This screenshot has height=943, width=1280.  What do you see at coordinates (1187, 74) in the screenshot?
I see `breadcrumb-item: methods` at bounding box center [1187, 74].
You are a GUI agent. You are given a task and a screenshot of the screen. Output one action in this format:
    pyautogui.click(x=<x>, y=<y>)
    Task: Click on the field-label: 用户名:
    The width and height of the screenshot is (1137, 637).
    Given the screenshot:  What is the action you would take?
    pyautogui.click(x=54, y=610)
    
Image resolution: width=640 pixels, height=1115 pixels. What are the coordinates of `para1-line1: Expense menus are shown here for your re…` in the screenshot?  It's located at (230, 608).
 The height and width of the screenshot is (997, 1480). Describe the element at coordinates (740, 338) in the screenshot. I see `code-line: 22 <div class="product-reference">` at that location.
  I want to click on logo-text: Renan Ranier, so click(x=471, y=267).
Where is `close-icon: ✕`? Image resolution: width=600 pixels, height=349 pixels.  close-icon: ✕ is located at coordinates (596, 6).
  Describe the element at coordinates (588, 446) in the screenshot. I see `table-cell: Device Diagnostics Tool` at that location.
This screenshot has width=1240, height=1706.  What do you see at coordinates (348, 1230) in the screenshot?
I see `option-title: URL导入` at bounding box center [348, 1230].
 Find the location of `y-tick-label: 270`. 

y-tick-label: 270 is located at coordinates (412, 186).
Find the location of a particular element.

* _Task brief_:
Copy out the lines above exactly as they appear, from the first line through the line containing "The height and", inclusive.

* _Reply_:
This screenshot has height=943, width=1280.  What do you see at coordinates (1187, 74) in the screenshot?
I see `breadcrumb-item: methods` at bounding box center [1187, 74].
You are a GUI agent. You are given a task and a screenshot of the screen. Output one action in this format:
    pyautogui.click(x=<x>, y=<y>)
    Task: Click on the field-label: 用户名:
    The width and height of the screenshot is (1137, 637).
    Given the screenshot:  What is the action you would take?
    pyautogui.click(x=54, y=610)
    
Image resolution: width=640 pixels, height=1115 pixels. What are the coordinates of `para1-line1: Expense menus are shown here for your re…` in the screenshot?  It's located at (230, 608).
 The height and width of the screenshot is (997, 1480). Describe the element at coordinates (740, 338) in the screenshot. I see `code-line: 22 <div class="product-reference">` at that location.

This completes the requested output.